#### Dataset records
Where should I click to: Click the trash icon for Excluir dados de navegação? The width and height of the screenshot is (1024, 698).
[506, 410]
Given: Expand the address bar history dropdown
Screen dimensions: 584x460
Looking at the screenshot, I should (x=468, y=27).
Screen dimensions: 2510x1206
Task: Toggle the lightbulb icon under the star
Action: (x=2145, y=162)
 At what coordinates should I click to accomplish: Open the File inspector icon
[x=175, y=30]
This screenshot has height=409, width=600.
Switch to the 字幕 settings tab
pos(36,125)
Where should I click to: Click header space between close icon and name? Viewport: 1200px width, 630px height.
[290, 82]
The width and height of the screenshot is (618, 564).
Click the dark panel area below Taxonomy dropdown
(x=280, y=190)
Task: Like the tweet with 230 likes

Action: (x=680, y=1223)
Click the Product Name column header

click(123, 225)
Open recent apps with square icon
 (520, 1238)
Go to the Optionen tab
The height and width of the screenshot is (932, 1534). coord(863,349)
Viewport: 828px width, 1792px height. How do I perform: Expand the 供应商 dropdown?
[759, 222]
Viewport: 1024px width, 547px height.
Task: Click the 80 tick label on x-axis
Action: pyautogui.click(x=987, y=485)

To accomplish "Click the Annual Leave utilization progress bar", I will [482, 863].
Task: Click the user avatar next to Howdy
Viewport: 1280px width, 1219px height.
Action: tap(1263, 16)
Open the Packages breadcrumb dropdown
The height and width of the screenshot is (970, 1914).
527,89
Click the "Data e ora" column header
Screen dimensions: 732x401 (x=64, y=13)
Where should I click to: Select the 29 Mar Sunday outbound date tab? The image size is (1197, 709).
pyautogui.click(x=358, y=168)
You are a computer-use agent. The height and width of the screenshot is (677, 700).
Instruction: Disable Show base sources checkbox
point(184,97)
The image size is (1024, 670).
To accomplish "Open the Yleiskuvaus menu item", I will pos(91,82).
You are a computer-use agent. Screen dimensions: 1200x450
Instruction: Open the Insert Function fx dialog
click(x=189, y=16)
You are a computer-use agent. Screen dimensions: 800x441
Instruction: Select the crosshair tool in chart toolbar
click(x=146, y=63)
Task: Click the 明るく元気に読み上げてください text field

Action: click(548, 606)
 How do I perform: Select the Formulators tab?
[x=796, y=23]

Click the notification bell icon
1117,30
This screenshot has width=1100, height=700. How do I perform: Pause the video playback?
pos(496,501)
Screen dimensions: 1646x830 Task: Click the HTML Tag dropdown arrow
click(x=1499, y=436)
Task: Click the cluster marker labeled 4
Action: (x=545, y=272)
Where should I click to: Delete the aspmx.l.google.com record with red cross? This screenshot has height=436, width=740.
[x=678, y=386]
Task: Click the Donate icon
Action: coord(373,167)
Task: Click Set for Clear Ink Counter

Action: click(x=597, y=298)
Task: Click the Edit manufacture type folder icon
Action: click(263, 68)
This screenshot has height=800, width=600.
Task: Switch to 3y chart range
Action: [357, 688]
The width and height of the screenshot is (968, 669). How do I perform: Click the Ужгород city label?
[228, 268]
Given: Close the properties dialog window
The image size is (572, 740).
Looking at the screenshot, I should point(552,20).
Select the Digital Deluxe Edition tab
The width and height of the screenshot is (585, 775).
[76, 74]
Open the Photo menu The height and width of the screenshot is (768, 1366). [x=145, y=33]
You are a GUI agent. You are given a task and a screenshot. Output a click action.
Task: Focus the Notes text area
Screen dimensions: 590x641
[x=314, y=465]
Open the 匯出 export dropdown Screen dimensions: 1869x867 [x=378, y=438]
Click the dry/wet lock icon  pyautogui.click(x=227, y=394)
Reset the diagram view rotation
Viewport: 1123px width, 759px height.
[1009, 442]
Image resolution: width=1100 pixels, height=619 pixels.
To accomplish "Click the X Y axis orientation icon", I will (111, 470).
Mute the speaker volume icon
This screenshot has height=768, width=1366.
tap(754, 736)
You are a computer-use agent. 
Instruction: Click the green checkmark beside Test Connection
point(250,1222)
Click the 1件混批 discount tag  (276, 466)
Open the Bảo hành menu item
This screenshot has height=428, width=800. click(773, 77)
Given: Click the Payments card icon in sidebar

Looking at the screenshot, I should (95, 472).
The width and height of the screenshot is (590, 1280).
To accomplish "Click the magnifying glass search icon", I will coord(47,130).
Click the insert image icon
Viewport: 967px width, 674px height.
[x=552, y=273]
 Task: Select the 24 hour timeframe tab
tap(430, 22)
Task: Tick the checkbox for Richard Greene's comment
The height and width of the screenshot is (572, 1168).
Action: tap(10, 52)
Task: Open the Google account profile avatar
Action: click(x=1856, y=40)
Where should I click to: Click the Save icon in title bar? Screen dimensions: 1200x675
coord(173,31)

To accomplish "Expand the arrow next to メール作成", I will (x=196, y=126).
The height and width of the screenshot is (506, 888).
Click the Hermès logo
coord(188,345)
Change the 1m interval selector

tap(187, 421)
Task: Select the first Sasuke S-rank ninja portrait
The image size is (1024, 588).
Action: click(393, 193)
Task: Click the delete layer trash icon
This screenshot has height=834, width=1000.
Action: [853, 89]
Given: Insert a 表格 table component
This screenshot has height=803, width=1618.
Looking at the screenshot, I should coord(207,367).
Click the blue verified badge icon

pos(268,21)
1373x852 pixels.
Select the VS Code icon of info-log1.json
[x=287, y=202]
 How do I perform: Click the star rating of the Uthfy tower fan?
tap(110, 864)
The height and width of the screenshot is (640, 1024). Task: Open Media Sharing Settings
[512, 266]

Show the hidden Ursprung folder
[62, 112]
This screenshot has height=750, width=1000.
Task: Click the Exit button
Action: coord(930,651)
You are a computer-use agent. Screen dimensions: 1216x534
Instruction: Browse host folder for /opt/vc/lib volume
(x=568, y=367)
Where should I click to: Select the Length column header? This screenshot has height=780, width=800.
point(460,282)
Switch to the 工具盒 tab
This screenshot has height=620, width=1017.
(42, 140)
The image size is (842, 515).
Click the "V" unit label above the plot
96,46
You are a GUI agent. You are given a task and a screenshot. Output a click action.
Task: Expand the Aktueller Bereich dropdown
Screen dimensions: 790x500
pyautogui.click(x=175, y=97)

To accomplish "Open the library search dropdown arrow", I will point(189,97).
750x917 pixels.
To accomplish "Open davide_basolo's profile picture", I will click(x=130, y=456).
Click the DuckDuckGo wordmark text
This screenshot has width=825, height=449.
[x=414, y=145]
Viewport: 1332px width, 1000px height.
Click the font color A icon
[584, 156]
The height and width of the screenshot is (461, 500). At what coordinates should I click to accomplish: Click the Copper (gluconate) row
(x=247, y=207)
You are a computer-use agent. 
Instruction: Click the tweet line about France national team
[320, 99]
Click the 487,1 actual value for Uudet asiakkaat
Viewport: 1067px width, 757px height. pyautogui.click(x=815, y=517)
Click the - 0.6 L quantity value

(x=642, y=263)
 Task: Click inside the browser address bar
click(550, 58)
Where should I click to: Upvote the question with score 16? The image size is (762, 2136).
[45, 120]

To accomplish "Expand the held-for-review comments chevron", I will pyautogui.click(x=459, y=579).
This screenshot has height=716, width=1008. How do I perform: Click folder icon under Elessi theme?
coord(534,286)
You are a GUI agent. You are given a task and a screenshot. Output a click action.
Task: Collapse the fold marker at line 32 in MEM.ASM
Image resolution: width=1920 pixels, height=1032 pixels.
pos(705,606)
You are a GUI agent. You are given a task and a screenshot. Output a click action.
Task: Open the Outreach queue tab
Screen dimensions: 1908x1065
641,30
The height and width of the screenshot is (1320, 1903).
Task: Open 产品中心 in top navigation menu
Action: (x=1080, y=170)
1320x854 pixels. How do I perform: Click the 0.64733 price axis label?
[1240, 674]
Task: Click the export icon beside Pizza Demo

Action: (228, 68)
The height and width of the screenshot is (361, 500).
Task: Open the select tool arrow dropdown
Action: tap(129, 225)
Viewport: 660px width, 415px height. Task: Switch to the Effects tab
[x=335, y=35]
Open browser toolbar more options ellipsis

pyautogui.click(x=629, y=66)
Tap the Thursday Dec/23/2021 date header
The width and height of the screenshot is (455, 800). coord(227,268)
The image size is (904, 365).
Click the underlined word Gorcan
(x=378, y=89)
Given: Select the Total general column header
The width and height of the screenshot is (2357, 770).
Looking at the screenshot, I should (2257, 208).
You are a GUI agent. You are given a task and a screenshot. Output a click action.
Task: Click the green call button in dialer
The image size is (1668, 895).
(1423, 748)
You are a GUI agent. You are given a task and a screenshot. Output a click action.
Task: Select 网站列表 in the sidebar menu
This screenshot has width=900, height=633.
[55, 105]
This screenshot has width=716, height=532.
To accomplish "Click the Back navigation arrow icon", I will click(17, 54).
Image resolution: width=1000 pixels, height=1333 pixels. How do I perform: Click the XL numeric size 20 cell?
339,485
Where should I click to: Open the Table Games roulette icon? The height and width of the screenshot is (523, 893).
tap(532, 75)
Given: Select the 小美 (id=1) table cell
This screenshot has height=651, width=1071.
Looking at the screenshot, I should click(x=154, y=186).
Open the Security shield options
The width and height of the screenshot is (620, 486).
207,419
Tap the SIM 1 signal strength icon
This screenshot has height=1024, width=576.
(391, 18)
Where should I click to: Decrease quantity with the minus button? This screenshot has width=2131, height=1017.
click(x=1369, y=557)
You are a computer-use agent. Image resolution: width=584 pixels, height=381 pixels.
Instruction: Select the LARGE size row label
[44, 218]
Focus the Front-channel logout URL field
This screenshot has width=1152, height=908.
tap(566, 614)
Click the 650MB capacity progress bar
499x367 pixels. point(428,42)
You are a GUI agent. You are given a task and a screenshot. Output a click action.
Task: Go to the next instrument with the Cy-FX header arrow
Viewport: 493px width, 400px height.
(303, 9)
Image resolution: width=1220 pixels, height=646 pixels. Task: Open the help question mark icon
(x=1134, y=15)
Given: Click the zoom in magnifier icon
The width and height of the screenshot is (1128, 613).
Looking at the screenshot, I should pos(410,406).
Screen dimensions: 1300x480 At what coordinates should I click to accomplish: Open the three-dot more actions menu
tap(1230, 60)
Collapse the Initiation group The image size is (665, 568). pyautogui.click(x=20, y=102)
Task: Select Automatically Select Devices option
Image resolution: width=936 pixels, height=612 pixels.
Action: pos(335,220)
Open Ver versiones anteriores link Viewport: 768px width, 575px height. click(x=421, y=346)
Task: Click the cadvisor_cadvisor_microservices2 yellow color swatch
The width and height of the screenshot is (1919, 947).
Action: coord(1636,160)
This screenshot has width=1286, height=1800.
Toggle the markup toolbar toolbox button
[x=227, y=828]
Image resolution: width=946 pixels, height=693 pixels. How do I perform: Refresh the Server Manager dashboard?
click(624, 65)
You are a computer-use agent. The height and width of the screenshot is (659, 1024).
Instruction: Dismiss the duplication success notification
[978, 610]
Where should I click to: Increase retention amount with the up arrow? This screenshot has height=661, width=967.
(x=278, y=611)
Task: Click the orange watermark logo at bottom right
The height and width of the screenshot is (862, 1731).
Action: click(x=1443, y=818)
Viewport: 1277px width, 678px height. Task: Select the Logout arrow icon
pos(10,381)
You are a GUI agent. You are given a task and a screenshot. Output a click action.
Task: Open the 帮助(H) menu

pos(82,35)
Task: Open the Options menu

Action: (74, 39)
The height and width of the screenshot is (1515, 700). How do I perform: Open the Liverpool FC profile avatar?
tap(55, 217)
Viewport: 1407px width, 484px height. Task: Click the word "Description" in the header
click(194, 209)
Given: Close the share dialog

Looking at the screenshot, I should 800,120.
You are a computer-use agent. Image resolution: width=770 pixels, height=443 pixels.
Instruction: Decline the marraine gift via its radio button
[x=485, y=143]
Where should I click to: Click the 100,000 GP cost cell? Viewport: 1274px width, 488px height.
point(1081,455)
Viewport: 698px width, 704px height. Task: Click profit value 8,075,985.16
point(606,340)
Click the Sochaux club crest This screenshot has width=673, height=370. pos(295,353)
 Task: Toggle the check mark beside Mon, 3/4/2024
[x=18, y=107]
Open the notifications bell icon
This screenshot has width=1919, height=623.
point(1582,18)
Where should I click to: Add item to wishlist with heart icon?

#### Your instructions
Filter the listing down to the lines holding the word "Collapse", and return those.

#### Task answer
Task: Collapse the fold marker at line 32 in MEM.ASM
Collapse the Initiation group The image size is (665, 568). pyautogui.click(x=20, y=102)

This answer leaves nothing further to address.